With so many articles on Speed Training, you would assume that there is plenty of great information available.  The problem is that the topic of speed is not being totally covered.  There are categories of training that are just not being discussed.

 

This three part series will take you through the major components of training speed and becoming a faster overall athlete. A total program needs to be in place to put your body in position to reach your full athletic potential.  Modalities like agility training, tempo (low intensity work), general strength, power, acceleration, maximum velocity, speed endurance, and flexibility work all need to be apart of your structured speed training program. Part 1 of this series will start off with the least talked about aspect of speed training: low intensity work.

+===+

Set down the speed training passage word for word, everything from "With so many" down to "low intensity work.". The rows that come next are not needed for anything here.

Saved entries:
+===+

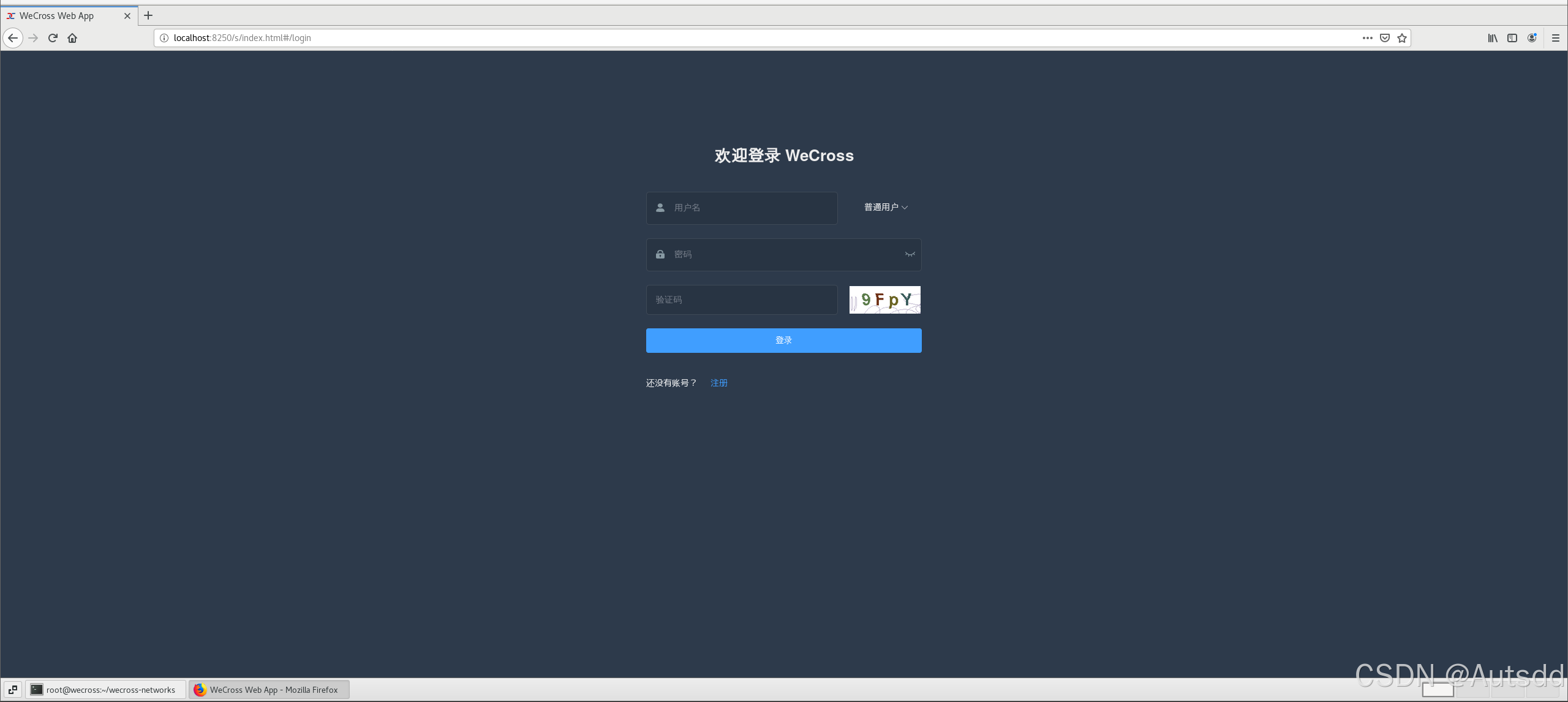
Task: Open the page actions ellipsis icon
Action: [x=1366, y=37]
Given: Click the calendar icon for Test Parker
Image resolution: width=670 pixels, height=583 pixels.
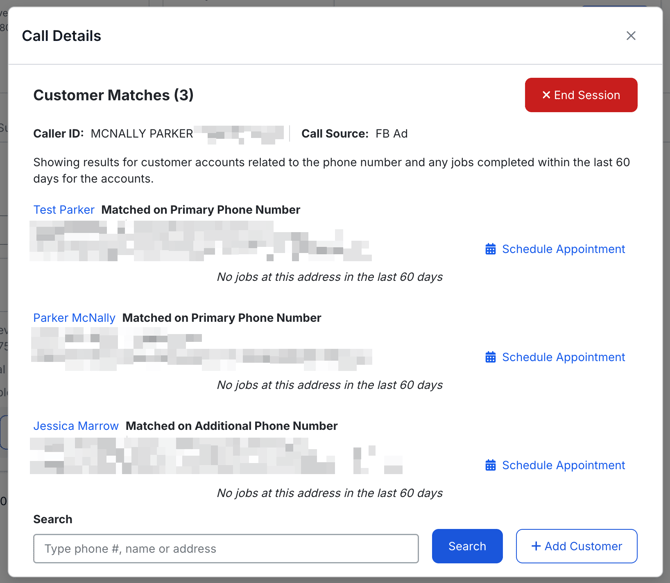Looking at the screenshot, I should point(490,249).
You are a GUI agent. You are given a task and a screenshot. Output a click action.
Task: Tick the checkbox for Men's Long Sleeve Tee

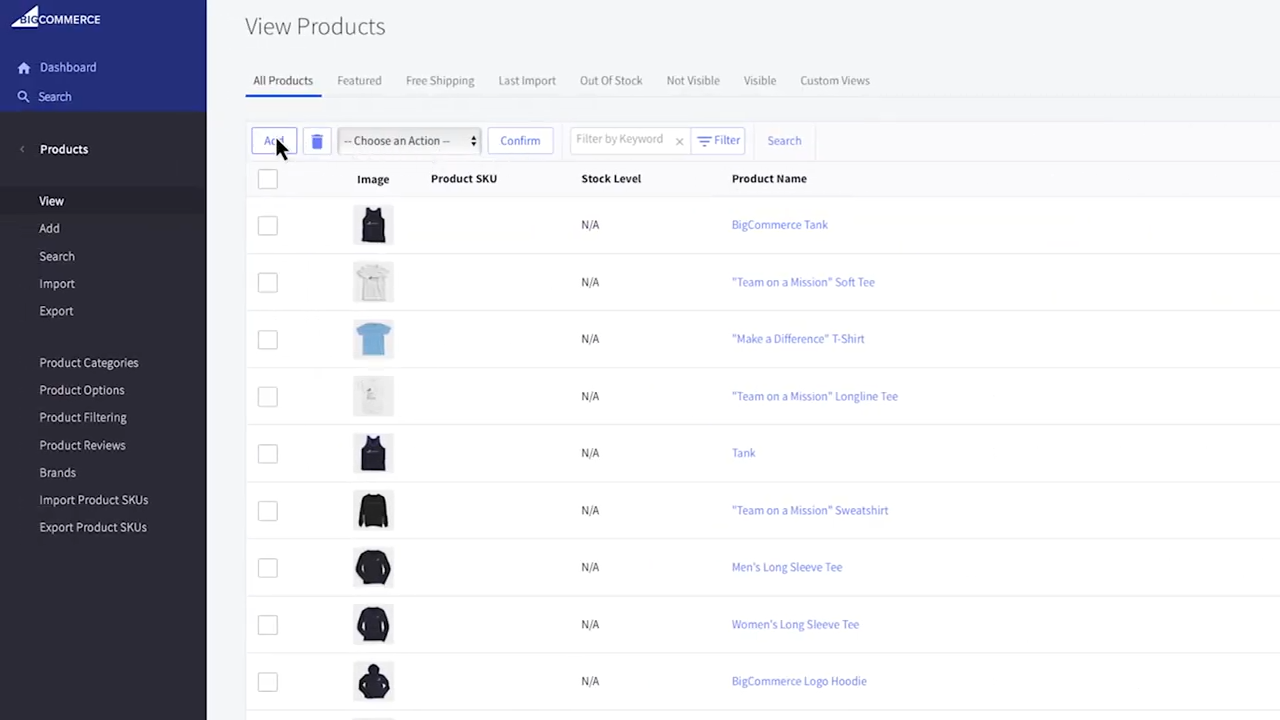(267, 568)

+===+

ANSWER TO THIS EXERCISE:
With so many articles on Speed Training, you would assume that there is plenty of great information available.  The problem is that the topic of speed is not being totally covered.  There are categories of training that are just not being discussed.

 

This three part series will take you through the major components of training speed and becoming a faster overall athlete. A total program needs to be in place to put your body in position to reach your full athletic potential.  Modalities like agility training, tempo (low intensity work), general strength, power, acceleration, maximum velocity, speed endurance, and flexibility work all need to be apart of your structured speed training program. Part 1 of this series will start off with the least talked about aspect of speed training: low intensity work.